WHAT THE TASK ASKS
Every single line below has to be printed once more, exactly.

Entries taken from a collection

────────────────

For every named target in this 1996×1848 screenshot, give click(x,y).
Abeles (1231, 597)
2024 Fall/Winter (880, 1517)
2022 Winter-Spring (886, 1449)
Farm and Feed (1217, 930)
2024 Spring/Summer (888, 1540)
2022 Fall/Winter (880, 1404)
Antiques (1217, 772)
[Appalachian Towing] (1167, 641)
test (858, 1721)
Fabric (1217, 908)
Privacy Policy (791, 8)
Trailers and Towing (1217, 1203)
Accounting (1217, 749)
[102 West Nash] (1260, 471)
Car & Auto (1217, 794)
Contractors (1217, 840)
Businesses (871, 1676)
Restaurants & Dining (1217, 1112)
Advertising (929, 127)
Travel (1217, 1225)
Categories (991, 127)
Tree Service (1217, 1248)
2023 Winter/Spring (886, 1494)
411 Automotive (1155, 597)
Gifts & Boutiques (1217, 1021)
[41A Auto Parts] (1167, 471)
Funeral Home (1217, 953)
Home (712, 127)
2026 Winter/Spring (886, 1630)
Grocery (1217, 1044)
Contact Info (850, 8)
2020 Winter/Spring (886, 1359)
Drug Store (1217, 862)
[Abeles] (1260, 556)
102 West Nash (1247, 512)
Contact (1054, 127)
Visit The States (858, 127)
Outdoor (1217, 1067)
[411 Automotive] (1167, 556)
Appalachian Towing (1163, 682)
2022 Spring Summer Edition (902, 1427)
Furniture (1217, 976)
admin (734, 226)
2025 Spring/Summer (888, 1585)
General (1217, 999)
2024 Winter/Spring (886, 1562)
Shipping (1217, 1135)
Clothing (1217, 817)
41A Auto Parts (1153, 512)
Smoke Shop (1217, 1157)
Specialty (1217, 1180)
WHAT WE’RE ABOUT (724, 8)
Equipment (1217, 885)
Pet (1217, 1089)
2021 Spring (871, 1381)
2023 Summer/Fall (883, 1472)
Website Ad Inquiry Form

────────────────

TASK ANSWER
For every named target in this 1996×1848 screenshot, give click(x,y).
Abeles (1231, 597)
2024 Fall/Winter (880, 1517)
2022 Winter-Spring (886, 1449)
Farm and Feed (1217, 930)
2024 Spring/Summer (888, 1540)
2022 Fall/Winter (880, 1404)
Antiques (1217, 772)
[Appalachian Towing] (1167, 641)
test (858, 1721)
Fabric (1217, 908)
Privacy Policy (791, 8)
Trailers and Towing (1217, 1203)
Accounting (1217, 749)
[102 West Nash] (1260, 471)
Car & Auto (1217, 794)
Contractors (1217, 840)
Businesses (871, 1676)
Restaurants & Dining (1217, 1112)
Advertising (929, 127)
Travel (1217, 1225)
Categories (991, 127)
Tree Service (1217, 1248)
2023 Winter/Spring (886, 1494)
411 Automotive (1155, 597)
Gifts & Boutiques (1217, 1021)
[41A Auto Parts] (1167, 471)
Funeral Home (1217, 953)
Home (712, 127)
2026 Winter/Spring (886, 1630)
Grocery (1217, 1044)
Contact Info (850, 8)
2020 Winter/Spring (886, 1359)
Drug Store (1217, 862)
[Abeles] (1260, 556)
102 West Nash (1247, 512)
Contact (1054, 127)
Visit The States (858, 127)
Outdoor (1217, 1067)
[411 Automotive] (1167, 556)
Appalachian Towing (1163, 682)
2022 Spring Summer Edition (902, 1427)
Furniture (1217, 976)
admin (734, 226)
2025 Spring/Summer (888, 1585)
General (1217, 999)
2024 Winter/Spring (886, 1562)
Shipping (1217, 1135)
Clothing (1217, 817)
41A Auto Parts (1153, 512)
Smoke Shop (1217, 1157)
Specialty (1217, 1180)
WHAT WE’RE ABOUT (724, 8)
Equipment (1217, 885)
Pet (1217, 1089)
2021 Spring (871, 1381)
2023 Summer/Fall (883, 1472)
Website Ad Inquiry Form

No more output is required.